Maybe all that’s needed is for her to sit me down and flesh out the issue. “I don’t care what you want to share, I want the truth and I want all of the truth. Now start talking.”  Maybe she needs to consider whether or not she has changed. Has she stopped giving him the attention he needs? Has life gotten so busy that his submission has taken a back seat to all that is going on in her world at the moment? Maybe all that is needed is for her to express her dominance more overtly. Maybe she needs to fill his sexual tank (by serving her, of course).  Whatever she decides, at the heart of it all is her doing enough to reinforce her dominance and his submission and remind him he is loved (both as her husband AND as her submissive).

I will say this about my own life: I don’t get all that I want – ever. Even though I wish she would do/permit/allow more, when those feelings of ‘loss’ come, I step back and realize what I do have. I have a woman that loves me. I have a woman that knows she is in charge. I have a woman that does things her way. I believe if this woman can see those traits in herself she will move to a deeper level of understanding regarding what it means to be in charge.  Bosses won’t please everyone. It just doesn’t happen in life.  My second suggestion is this: I guarantee that if she assumes greater control of his life (meaning she demands more, pushes harder, expects more, stops asking questions and makes her desires made known in clear direct statements) he will forget all about his want to have her stimulate him.  Stimulation is a mind-thing. Yet we men are sexually oriented but submission is a state of mind. Deal with his mind and he will be yours forever.

I wish I could have a conversation with this woman. (and my email is: imhersblog@yahoo.com should you wish to write).  I wish I had the chance to understand her situation more clearly. I wish I knew how long she’s been the dominant person in the relationship.  Too many unknowns.  If this is a newer relationship, his response makes more sense.  I say that because I believe it takes time for men to learn what it really means to be a submissive. Too many men ‘expect’ something in return for being submissive.  I disagree.  They shouldn’t expect anything. They should always know they are loved and appreciated but they shouldn't expect.
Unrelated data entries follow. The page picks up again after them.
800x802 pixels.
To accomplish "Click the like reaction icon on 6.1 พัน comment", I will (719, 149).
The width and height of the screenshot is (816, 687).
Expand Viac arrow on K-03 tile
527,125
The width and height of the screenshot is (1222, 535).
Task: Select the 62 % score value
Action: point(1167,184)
Should she choose give him something that stimulates his submissive mind, he should view her gift as a treat and not as something he will get every time he repeats that task. That mentality promotes the desire for him to manipulate her for his benefit. Submissives don’t do that.  What he should expect is her uncompromising, unwavering love and understanding that as a dominant woman she will take her of him as she sees fit.

I don't believe this woman shouldn’t feel as if she needs to tease when she doesn’t have the time (or desire). That is her prerogative as the mistress. And it’s his duty to accept whatever she chooses. Of course if she wants to fill his submissive tank, she can tease in lots of ways. They may or may not involve touching. Speaking certain words, sending well worded texts, engaging him in a short conversation when the day starts to set the proper tone, etc. I’m sure she already knows what some of his ‘submissive triggers’ are and can use them to remind (and stimulate) him with little effort.
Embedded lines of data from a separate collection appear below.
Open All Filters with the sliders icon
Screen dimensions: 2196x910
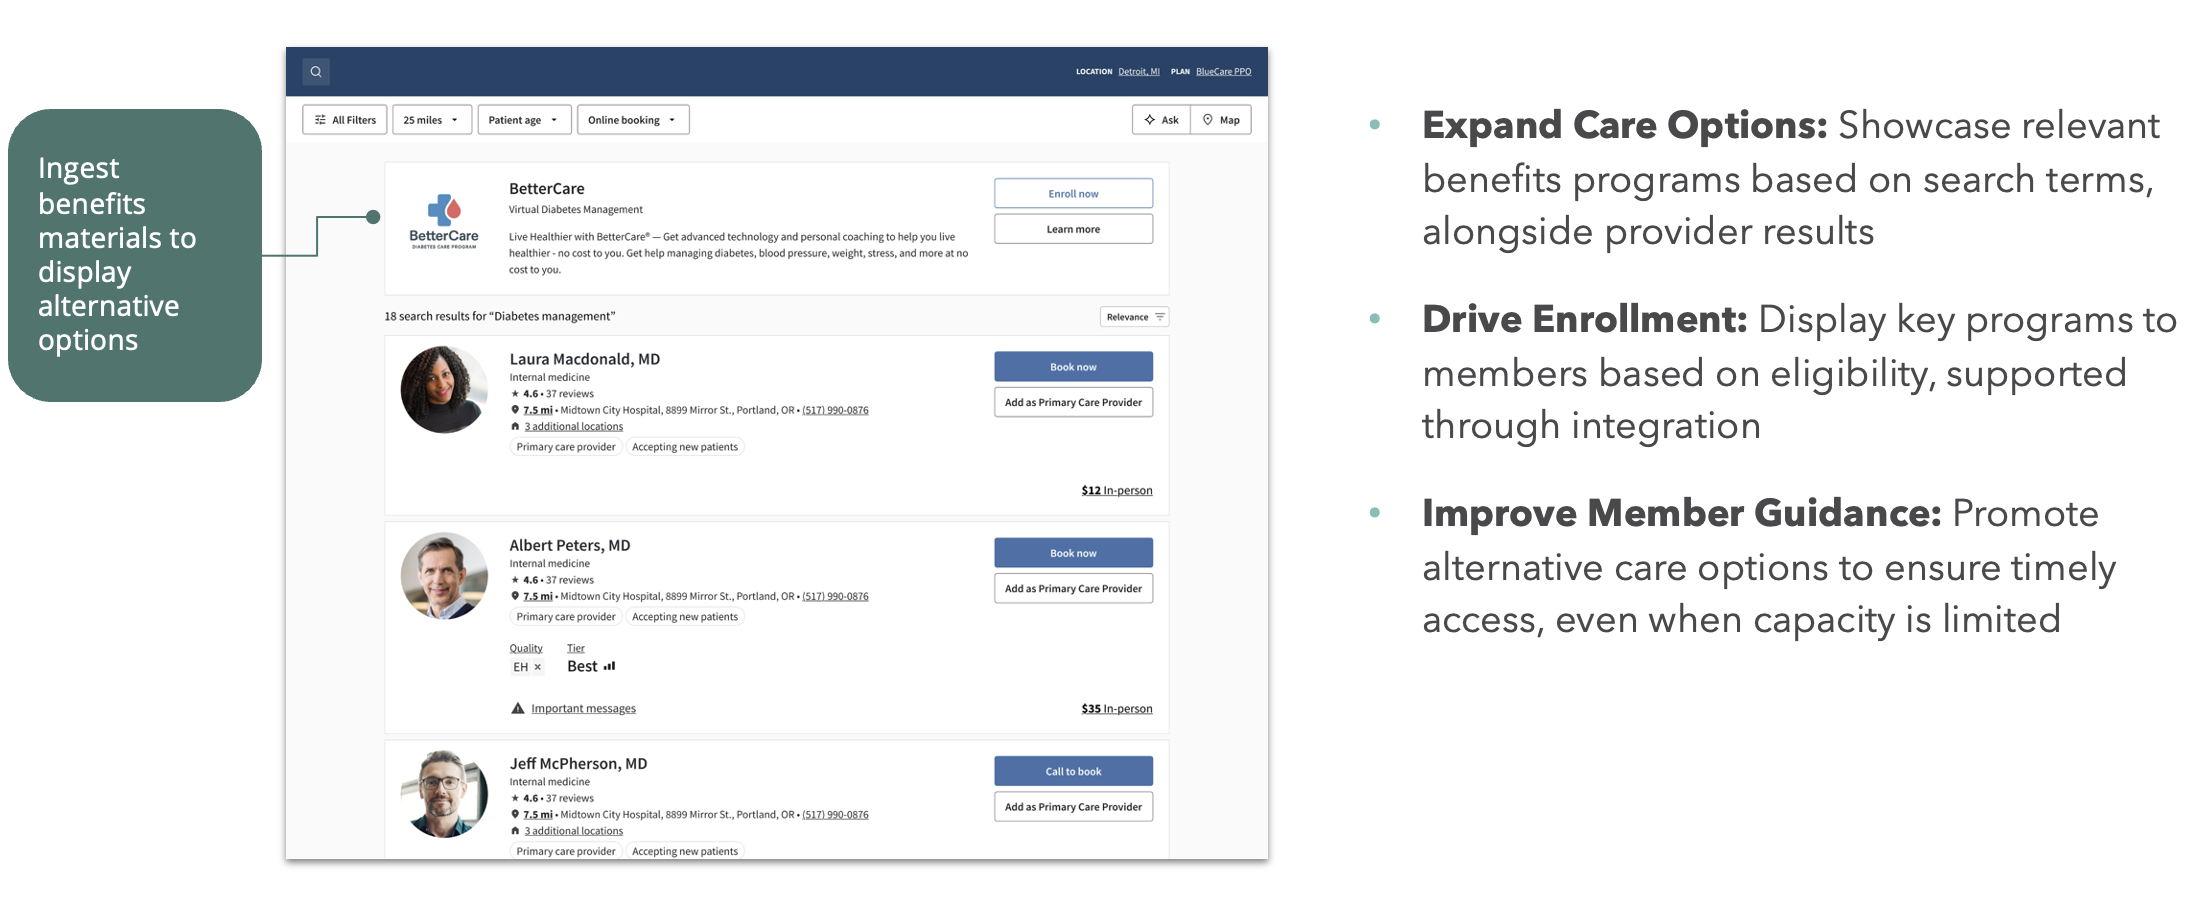(x=345, y=120)
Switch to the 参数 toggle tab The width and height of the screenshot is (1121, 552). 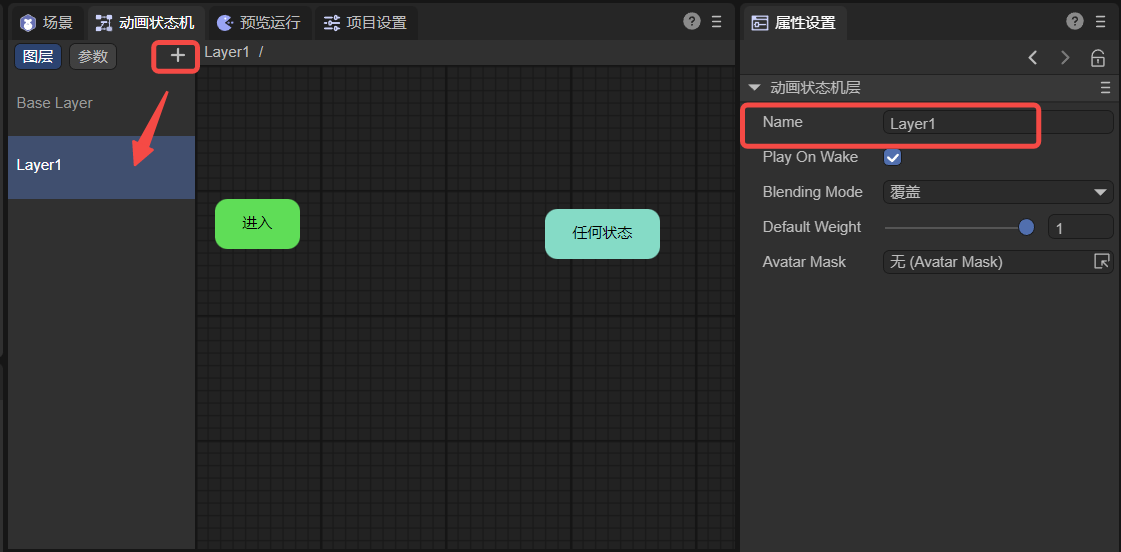[93, 57]
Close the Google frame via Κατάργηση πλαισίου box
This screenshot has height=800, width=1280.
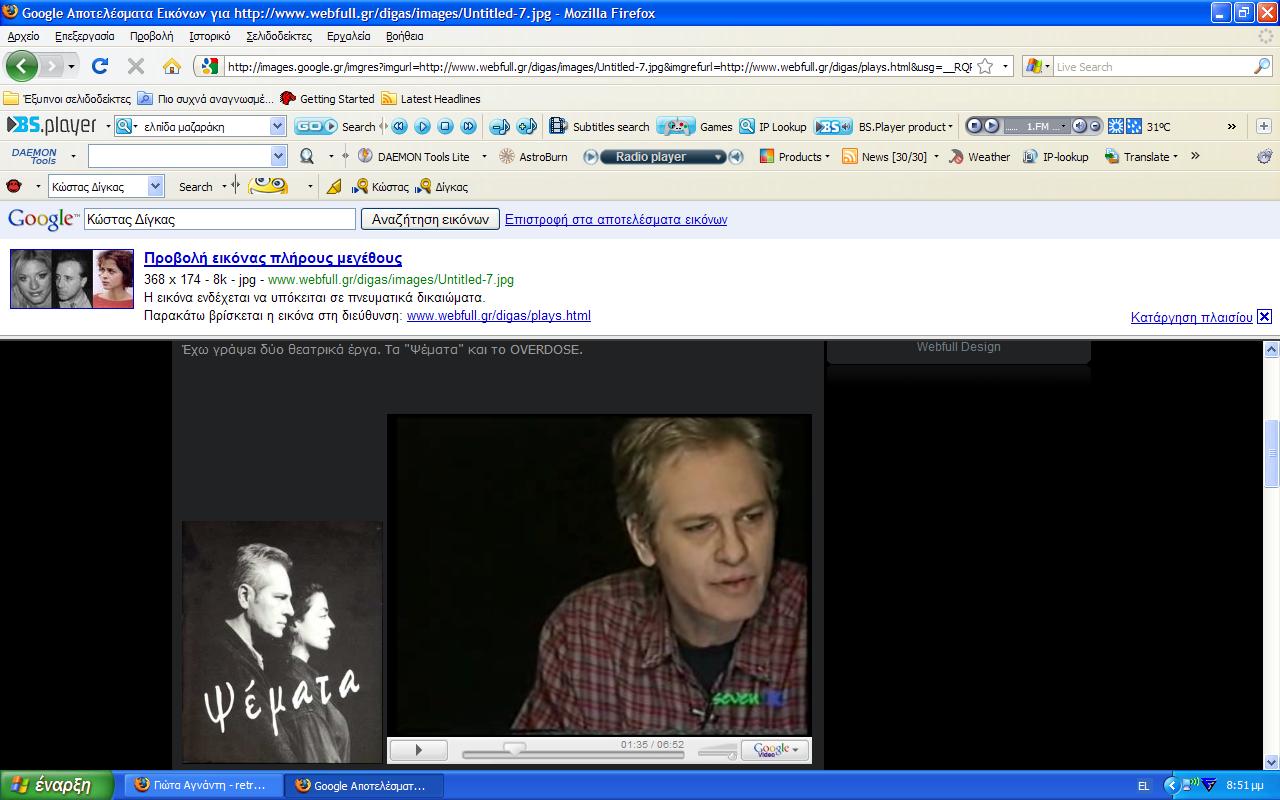click(1264, 317)
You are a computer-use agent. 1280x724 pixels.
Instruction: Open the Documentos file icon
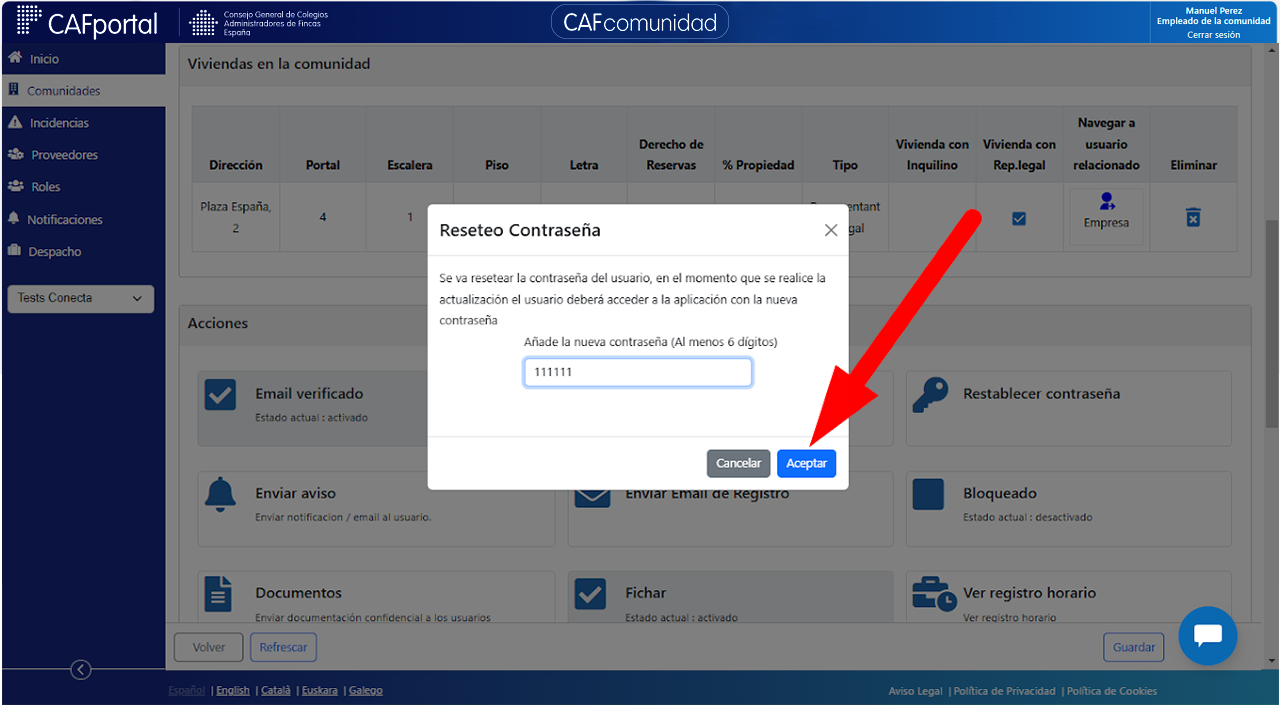pos(218,593)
I recently read about a husband who was becoming moody. His wife had him put his collar on and that act brought about a behavioral change. How much effort did that take? Now I’m sure she said some things that flipped all the right switches in his submissive mind when she snapped that collar on, but my point is, she did something that was easy for her and brought about the change he needed.

What I believe may not be what you do. If you feel differently, chime in. Share your point of view. I encourage you to express your thoughts. How would you answer this woman’s question and help her overcome these feelings of guilt?